Petersen, who also served on the museum’s board of directors, died Friday at her home in Beverly Hills after battling breast cancer, said a museum spokeswoman.
Born in New York on June 24, 1935, Margie McNally worked as a model before meeting her future husband. He proposed to her after their first date, and they were married in 1963.
Her husband, a former Hollywood publicist, made his fortune publishing Hot Rod, Motor Trend and other magazines. In 1994 the Petersens donated $5 million for the Los Angeles County Museum of Natural History to buy the old Ohrbach’s department store building at the corner of Wilshire Boulevard and Fairfax Avenue so it could house the museum’s collection of vintage cars and motorcycles.
The couple later gave large sums to support the Petersen Automotive Museum, including $25 million in 2000 to create a nonprofit foundation to care for the collection. Earlier this year, Margie Petersen made a gift through the Margie and Robert E. Petersen Foundation to the museum that totaled $100 million and comprised 135 cars, the building itself and cash.
Among the other Los Angeles institutions that benefited from the Petersens’ philanthropy were the Music Center, the L.A. County Museum of Art, Children’s Hospital and Cedars-Sinai Medical Center, as well as St.

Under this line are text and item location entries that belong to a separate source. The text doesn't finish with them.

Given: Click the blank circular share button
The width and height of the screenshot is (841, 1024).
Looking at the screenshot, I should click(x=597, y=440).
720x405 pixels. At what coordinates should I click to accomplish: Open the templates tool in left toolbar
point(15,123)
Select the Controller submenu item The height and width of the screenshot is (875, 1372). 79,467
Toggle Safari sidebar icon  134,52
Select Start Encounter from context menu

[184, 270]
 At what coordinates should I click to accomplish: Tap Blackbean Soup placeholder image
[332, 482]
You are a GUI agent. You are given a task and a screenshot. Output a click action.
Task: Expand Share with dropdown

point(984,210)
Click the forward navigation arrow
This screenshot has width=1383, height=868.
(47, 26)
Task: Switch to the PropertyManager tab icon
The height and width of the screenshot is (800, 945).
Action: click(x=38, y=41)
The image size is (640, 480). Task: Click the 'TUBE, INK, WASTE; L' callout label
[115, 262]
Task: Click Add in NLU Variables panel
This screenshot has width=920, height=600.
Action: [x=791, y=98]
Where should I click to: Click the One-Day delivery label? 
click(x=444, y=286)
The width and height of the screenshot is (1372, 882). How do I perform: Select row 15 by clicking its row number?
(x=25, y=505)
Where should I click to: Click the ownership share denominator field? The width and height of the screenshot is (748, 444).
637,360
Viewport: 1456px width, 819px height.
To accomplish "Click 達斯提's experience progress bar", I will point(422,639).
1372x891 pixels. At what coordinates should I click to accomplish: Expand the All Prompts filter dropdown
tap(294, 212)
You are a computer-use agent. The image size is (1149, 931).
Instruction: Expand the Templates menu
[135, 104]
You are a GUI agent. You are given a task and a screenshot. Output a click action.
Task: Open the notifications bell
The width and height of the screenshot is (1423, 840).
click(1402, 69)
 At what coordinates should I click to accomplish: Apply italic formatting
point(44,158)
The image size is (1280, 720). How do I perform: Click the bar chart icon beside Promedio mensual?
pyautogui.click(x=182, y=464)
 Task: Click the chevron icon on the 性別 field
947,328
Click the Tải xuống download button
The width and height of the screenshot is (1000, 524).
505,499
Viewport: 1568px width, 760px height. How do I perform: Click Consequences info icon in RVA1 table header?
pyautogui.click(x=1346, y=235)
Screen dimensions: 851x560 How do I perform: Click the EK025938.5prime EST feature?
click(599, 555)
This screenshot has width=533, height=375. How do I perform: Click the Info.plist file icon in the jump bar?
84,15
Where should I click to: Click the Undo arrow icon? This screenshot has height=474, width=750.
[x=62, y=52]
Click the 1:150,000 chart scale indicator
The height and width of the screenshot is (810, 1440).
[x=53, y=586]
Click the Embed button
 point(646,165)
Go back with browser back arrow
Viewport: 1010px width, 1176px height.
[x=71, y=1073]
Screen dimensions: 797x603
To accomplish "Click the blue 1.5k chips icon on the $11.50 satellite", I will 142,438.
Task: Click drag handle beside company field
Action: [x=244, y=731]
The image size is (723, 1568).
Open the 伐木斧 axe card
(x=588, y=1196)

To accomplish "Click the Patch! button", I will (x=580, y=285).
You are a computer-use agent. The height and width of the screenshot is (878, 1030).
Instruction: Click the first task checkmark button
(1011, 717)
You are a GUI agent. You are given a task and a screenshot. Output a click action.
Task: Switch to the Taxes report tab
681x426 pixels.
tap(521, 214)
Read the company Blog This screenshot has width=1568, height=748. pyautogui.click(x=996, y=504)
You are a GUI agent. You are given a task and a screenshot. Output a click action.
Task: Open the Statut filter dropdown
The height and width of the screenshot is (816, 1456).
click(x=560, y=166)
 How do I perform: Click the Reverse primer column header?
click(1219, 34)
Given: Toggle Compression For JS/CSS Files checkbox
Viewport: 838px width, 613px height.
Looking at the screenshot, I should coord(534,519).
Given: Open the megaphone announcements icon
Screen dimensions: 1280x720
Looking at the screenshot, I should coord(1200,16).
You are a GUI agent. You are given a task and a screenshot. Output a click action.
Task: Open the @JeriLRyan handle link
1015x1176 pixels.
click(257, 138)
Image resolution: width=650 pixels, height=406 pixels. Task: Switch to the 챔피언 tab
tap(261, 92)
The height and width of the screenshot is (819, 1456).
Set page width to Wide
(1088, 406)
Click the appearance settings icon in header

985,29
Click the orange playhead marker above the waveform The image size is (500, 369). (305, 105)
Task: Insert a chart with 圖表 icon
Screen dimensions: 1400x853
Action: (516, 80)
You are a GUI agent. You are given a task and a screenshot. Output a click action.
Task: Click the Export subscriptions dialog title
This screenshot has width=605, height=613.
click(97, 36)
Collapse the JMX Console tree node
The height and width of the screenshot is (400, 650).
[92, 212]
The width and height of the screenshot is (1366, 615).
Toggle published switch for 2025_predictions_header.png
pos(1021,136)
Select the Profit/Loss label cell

John’s Health Center in Santa Monica and the Boys and Girls Clubs of Hollywood.
Margie Petersen also ran Scandia restaurant on the Sunset Strip from 1978 to 1985.
The couple suffered a tragic blow in 1975 when their sons Bob, 10, and Ritchie, 9, died in an airplane crash. Flying to Colorado for a Christmas skiing vacation, Petersen and her husband were passengers in one small plane and their sons in another. The pilot of the plane carrying the boys was unable to avoid bad weather and crashed in the Rocky Mountains.
Petersen, whose husband died in 2007 at 80, has no immediate survivors.